Nevertheless, the new model is still a looker. Its side silhouette is especially delectable, with boomerang C-pillars juxtaposed with a rear spoiler to evoke dynamism. Its closest competitor in the looks department is the Opel Zafira. But the Citroen gets more points for having more bling and a better finish.

Inside and out, the French manufacturer applies chrome like it was the only acceptable trim. In the cabin, surfaces which are not wrapped in leather are strong well-moulded plastics - not the thin and hollow panels you often find in other cars.

Its solid and flawless build quality is matched by an equally impressive specs list. Its 2,840mm wheelbase is the longest among compact MPVs - and it shows.

It is the first compact seven-seater to have a height-adjustable motorised tailgate and a panoramic glass roof. The glass area in front is so expansive that you feel like you are in a bubble helicopter.

As a result, driver visibility is unrivalled, which in turn makes piloting this French carrier really quite effortless. And thanks to its six-speed automatic, progress is also relatively effortless.

You get none ofthe jerkiness of robotised manuals and yet do not lose out much on efficiency. This variant with a 1.6-litre turbo petrol engine covers 100km on 5.6 litres of fuel - not far from the stated 4 litres of the turbodiesel robotised manual.

It is also cleaner, with less noxious fumes and particulates than the diesel. But because Singapore's vehicular taxes have a carbon component, it is the diesel that enjoys bigger rebates. Diesels typically produce less CO2.

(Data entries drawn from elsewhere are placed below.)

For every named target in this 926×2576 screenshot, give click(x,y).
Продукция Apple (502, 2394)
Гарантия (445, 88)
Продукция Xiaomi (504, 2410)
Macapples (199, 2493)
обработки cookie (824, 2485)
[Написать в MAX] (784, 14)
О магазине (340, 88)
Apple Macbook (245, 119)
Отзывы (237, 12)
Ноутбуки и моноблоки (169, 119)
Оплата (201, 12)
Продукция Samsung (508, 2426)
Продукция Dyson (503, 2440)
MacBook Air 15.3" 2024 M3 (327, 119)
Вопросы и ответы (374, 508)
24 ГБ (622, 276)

Although the six-speed automatic is obviously programmed for comfort and efficiency, it does not take much to persuade the C4 to pick up its pace. Flicking the slim steering-mounted gear lever down to "Manual" makes the car an eager puppy that clocks the century sprint in 10 seconds (it actually feels quicker) - compared with the leisurely 12.3 seconds of the diesel.

So, you can understand my preference for this set-up. You get better performance, better driveability, more refinement and an overall cleaner exhaust. All that at very little expense to efficiency.

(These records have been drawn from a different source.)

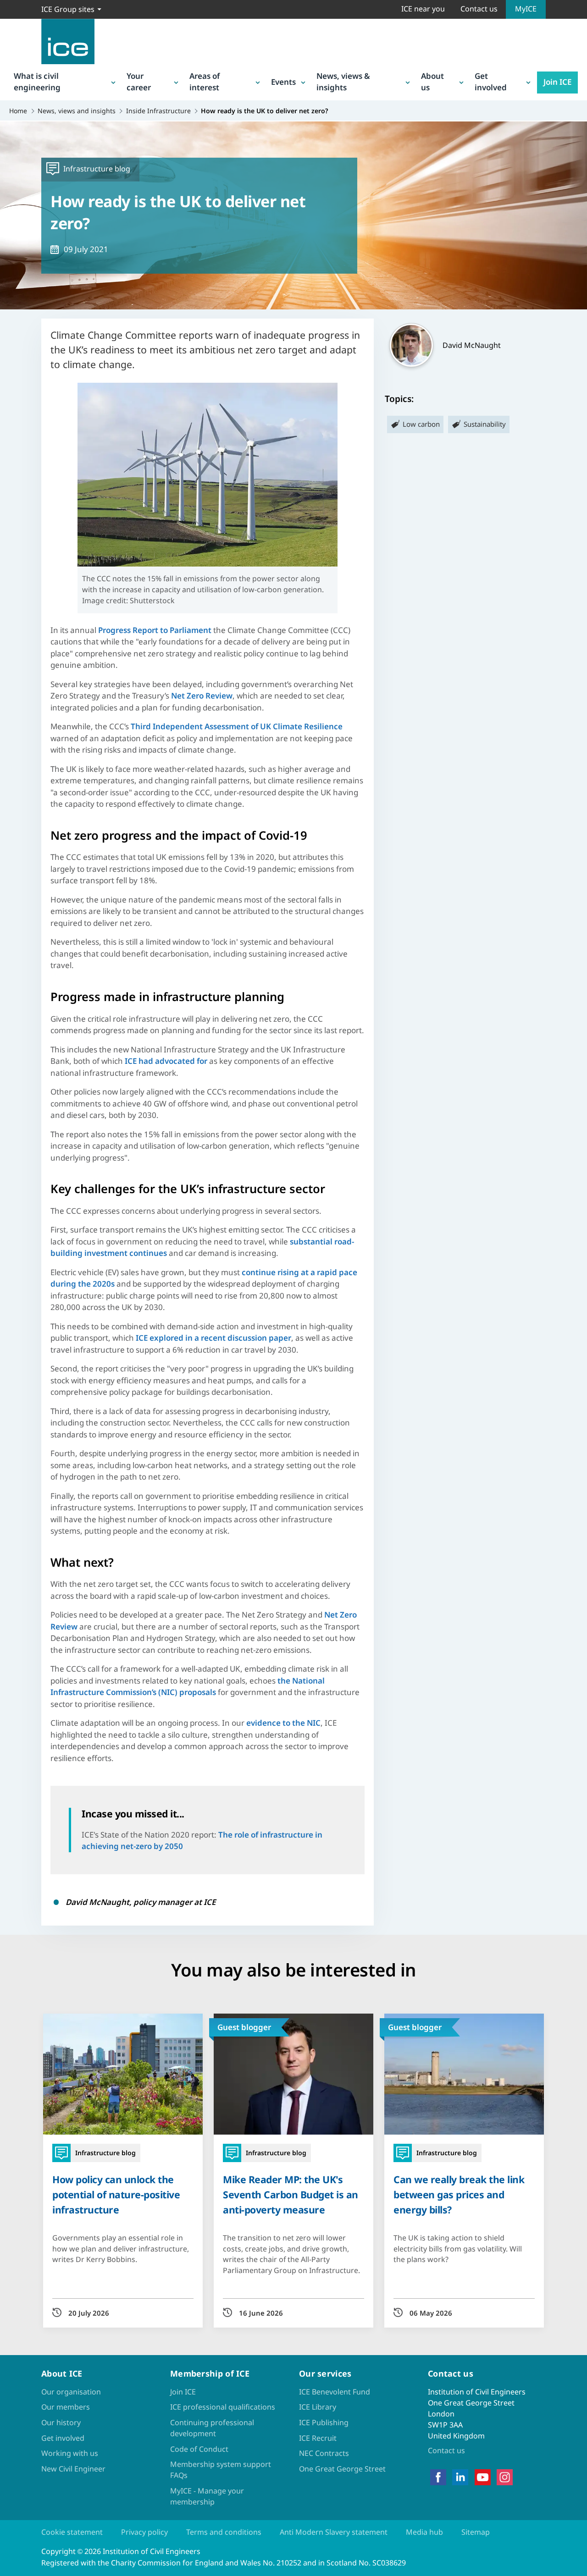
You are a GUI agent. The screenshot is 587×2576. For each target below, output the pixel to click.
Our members (65, 2407)
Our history (61, 2422)
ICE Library (317, 2407)
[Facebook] (438, 2477)
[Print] (15, 1341)
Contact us (479, 9)
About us (432, 82)
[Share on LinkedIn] (15, 1269)
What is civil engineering (37, 82)
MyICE (526, 9)
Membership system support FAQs (220, 2469)
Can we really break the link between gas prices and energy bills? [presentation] (458, 2194)
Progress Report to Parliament (154, 630)
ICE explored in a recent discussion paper (213, 1337)
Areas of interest (204, 82)
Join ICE (557, 82)
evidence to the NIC (283, 1722)
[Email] (15, 1317)
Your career (139, 82)
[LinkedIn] (460, 2477)
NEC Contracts (324, 2453)
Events (283, 82)
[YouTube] (483, 2477)
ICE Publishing (324, 2422)
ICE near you (423, 9)
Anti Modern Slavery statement (334, 2532)
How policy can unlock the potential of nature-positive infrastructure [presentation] (116, 2194)
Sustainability (485, 424)
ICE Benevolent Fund (334, 2392)
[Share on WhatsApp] (15, 1293)
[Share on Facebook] (15, 1246)
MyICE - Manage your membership (207, 2496)
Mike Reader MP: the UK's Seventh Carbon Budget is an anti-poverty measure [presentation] (290, 2194)
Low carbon (421, 424)
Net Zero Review (202, 695)
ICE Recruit (318, 2438)
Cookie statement (72, 2532)
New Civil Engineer (73, 2469)
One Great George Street (342, 2469)
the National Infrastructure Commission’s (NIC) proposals (187, 1686)
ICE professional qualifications (222, 2407)
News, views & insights (343, 82)
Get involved (491, 82)
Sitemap (475, 2532)
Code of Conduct (199, 2449)
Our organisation (71, 2392)
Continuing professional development (212, 2427)
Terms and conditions (223, 2532)
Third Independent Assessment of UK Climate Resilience (237, 726)
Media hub (424, 2532)
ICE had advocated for (166, 1061)
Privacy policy (144, 2532)
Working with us (69, 2453)
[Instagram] (505, 2477)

The French people mover treats other occupants pretty decently too. The ride is quite cushy (reminiscent of the time when Citroens had delicious hydraulic suspension), there is a creditable amount of stretching room, plenty of storage spaces and a bright and airy ambience kept chilly by its powerful airconditioning. There is even a ceiling-mounted blower for the third row.

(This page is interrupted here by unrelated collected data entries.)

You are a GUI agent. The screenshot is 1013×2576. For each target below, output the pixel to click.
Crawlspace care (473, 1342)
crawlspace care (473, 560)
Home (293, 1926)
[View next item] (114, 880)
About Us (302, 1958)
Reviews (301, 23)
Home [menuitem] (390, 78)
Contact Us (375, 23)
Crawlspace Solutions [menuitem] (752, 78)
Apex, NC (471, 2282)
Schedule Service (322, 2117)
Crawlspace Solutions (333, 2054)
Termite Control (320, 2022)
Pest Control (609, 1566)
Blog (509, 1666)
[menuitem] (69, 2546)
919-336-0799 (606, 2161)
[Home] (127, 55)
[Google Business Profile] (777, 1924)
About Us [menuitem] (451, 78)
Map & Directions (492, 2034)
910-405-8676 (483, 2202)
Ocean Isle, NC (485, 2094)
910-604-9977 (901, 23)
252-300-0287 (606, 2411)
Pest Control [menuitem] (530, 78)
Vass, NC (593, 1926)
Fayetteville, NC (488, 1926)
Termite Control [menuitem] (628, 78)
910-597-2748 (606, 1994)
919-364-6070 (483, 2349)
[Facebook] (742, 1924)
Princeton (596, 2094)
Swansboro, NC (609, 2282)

Noise insulation is above-par, and you get conveniences such as keyless access and ignition, electronic parking brake with self- release, cruise control, multi-function steering wheel and seats which fold completely flat with just one easy tug.

There are even flip-down picnic tables attached to the rear of the front seats. Like everything else in the car, these are sturdy and rattle-free.

The only shortcoming is the touchscreen master monitor. It is versatile and visually pleasing, but it is not very sensitive to the touch. Also, the reverse camera should project the rear view onto the entire screen - and not just one corner of it.

The dashboard is quite deep, so make sure you have a Cashcard in the ERP in-vehicle unit before you set off. It is impossible to insert it while you are on the go.

All said, this is a very competent MPV - comfortable, refined, well- equipped and good-looking. It is almost $20,000 costlier than a Japanese equivalent, though. Then again, it is a lot more luxurious, more suave and more enjoyable.